Full Name
Andrea Montanari
Job Title
Professor, Department of Statistics and Department of Mathematics
Company
Stanford University
Speaker Bio
Andrea Montanari is the John D. and Sigrid Banks Professor in Statistics and Mathematics at Stanford University. He received a Laurea degree in Physics in 1997, and a Ph.D. in Physics in 2001 (both from Scuola Normale Superiore in Pisa, Italy). He has been post-doctoral fellow at Laboratoire de Physique Théorique de l'Ecole Normale Supérieure (LPTENS), Paris, France, and the Mathematical Sciences Research Institute, Berkeley, USA. From 2002 to 2010 he was Chargé de Recherche (with Centre National de la Recherche Scientifique, CNRS) at LPTENS. He joined Stanford in 2006, and from 2006 to 2023 has been a faculty in Departments of Electrical Engineering and Statistics. From 2021 to 2023, he was the Robert and Barbara Kleist Professor in the School of Engineering.

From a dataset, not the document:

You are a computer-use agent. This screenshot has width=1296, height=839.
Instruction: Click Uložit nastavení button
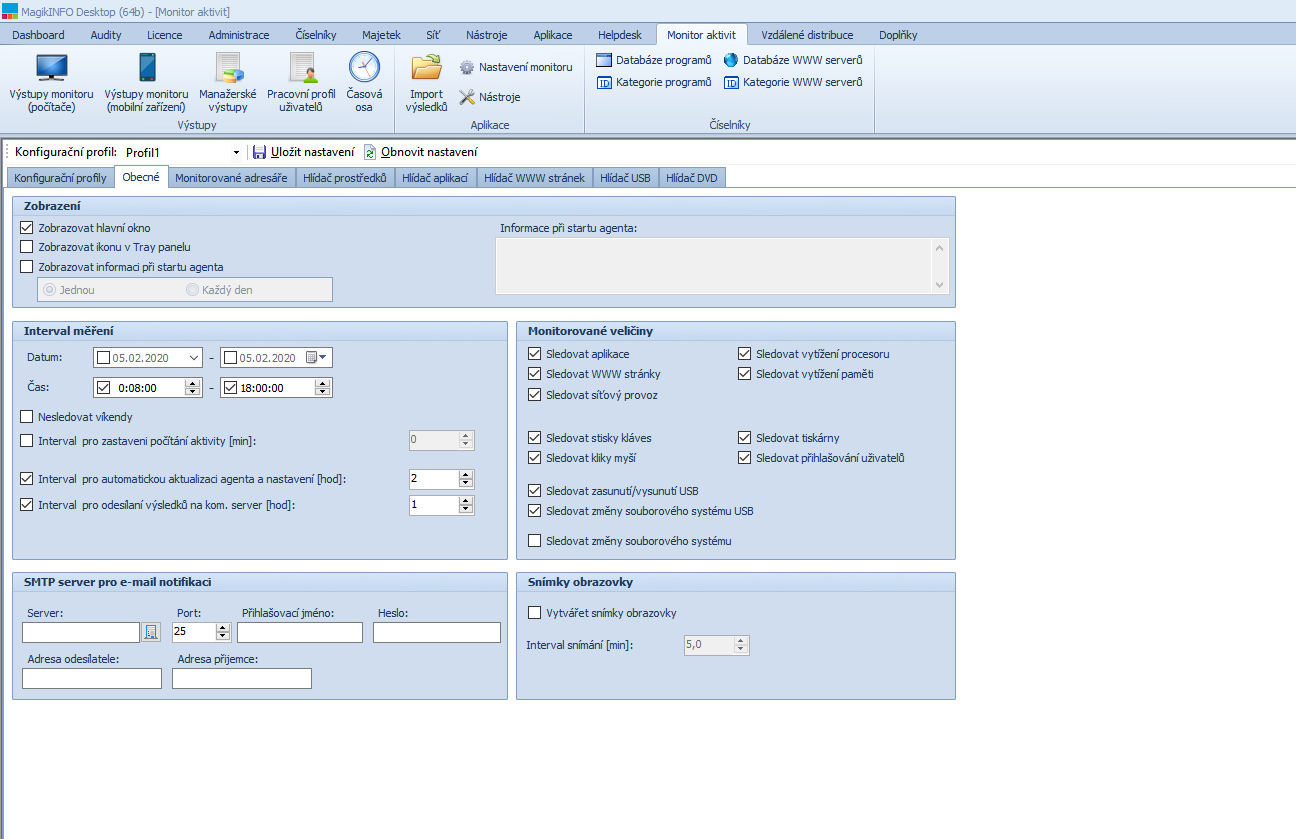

He was awarded the CNRS bronze medal for theoretical physics in 2006, the National Science Foundation CAREER award in 2008, the Okawa Foundation Research Grant in 2013, the James L. Massey Award of the Information Theory Society in 2016, and the Le Cam Prize of the French Statistical Society in 2020. He received the ACM SIGMETRICS best paper award in 2008 and the Applied Probability Society Best Publication Award in 2015 He was elevated to IEEE Fellow in 2017 and IMS Fellow in 2020. He was an invited sectional speaker at the 2020 International Congress of Mathematicians and an IMS Medallion lecturer for the 2020 Bernoulli-IMS World Congress.
Abstract
I will discuss the problem of solving a system of equations F(x)=0, for x a d-dimensional unit vectors and D a non-linear map from R^d to R^n whose components are independent, rotationally invariant Gaussian processes. We studied this problem under the proportional asymptotics in which n and d goes to diverge, with their ratio converging to alpha>0. I will present upper and lower bounds, as well as conjectures about the existence of solutions and the existence of polynomial-time algorithms to find them. Finally, I will discuss generalizations of this model, and how these insights shed light on the optimization landscape of overparametrized neural nets. Based on joint work with Eliran Subag.